C’est dans ce contexte inédit de tensions et de pressions qu’Anthony a été suspendu pour avoir choisi d’exercer pleinement ses missions (la Covid 19 a fait près de 30000 victimes en France à ce jour, la région dans laquelle il exerçait était une des plus impactée, le danger auquel était confronté les salariés était aigu) dans le cadre des pouvoirs et prérogatives dévolues aux agentes de l’inspection du travail et pour avoir refusé de céder aux pressions de sa hiérarchie qui exigeait de lui davantage de mansuétude vis-à-vis du patronat local.

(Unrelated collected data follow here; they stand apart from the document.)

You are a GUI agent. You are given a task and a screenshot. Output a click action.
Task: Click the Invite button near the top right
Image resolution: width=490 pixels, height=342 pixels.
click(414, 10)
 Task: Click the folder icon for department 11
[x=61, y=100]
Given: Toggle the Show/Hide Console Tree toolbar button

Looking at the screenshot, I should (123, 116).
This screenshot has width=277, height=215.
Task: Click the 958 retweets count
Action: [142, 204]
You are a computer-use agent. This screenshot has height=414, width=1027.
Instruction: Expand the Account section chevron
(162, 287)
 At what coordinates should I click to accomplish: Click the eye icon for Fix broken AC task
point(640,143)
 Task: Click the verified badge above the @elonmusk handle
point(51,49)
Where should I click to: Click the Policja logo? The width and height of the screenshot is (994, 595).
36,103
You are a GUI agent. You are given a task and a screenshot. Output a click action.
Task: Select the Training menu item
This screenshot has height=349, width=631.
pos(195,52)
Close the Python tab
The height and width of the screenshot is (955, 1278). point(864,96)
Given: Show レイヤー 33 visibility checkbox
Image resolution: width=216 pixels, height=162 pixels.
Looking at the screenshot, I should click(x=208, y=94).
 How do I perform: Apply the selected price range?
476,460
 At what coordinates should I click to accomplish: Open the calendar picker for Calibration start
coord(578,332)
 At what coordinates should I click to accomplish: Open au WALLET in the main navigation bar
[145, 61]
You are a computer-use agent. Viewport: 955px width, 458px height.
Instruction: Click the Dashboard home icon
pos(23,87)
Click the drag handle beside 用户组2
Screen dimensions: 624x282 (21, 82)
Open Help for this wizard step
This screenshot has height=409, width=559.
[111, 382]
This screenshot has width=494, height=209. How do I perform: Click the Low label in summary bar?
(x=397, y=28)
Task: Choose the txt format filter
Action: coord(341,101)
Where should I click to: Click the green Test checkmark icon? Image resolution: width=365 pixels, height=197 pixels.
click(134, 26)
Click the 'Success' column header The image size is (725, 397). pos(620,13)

Derrière Anthony, dans toute la France, ce sont des centaines de collègues, des milliers de syndicalistes, des dizaines de milliers de citoyennes qui sont mobilisées.
Depuis le début de la crise sanitaire, nous le disons : nous n’oublierons rien ! L’heure des comptes est arrivée et votre bilan est catastrophique :
- retard scandaleux à l’allumage ayant contraint des agentes à exercer leur droit de retrait, notamment dans la région Grand Est, touchée plus tôt et plus fortement par la pandémie ;
- différences incompréhensibles des dispositions entre les régions et les départements ;
- injonctions contradictoires permanentes pour les agentes, livrées à elles et eux-mêmes, isolées et terriblement maltraitées ;
- processus de déconfinement chaotique et incohérent ;
- attaques au Code du travail au travers du chantage de l’emploi et de multiples dérogations voire dérégulations ;
- sans oublier le scandale des masques et votre incapacité, toujours d’actualité, à fournir aux agentes exposées des masques de protection, de type FFP2 ou FFP3.
Et alors que les agentes relèvent difficilement la tête et peinent à retrouver leurs repères après cette période complexe pendant laquelle les contrôles ont littéralement été empêchés, quel est le mot d’ordre dans les services ? Il faut des chiffres, encore des chiffres, toujours des chiffres ! Les agentes sont bombardées de plans d’actions, de consignes contradictoires, de demandes qui vont dans tous les sens ! Si l’objectif est de faire perdre tout sens à notre travail et à nos missions, il n’est pas loin d’être atteint !
Il va de soi que, dans ces conditions, nous ne siégerons pas aujourd’hui.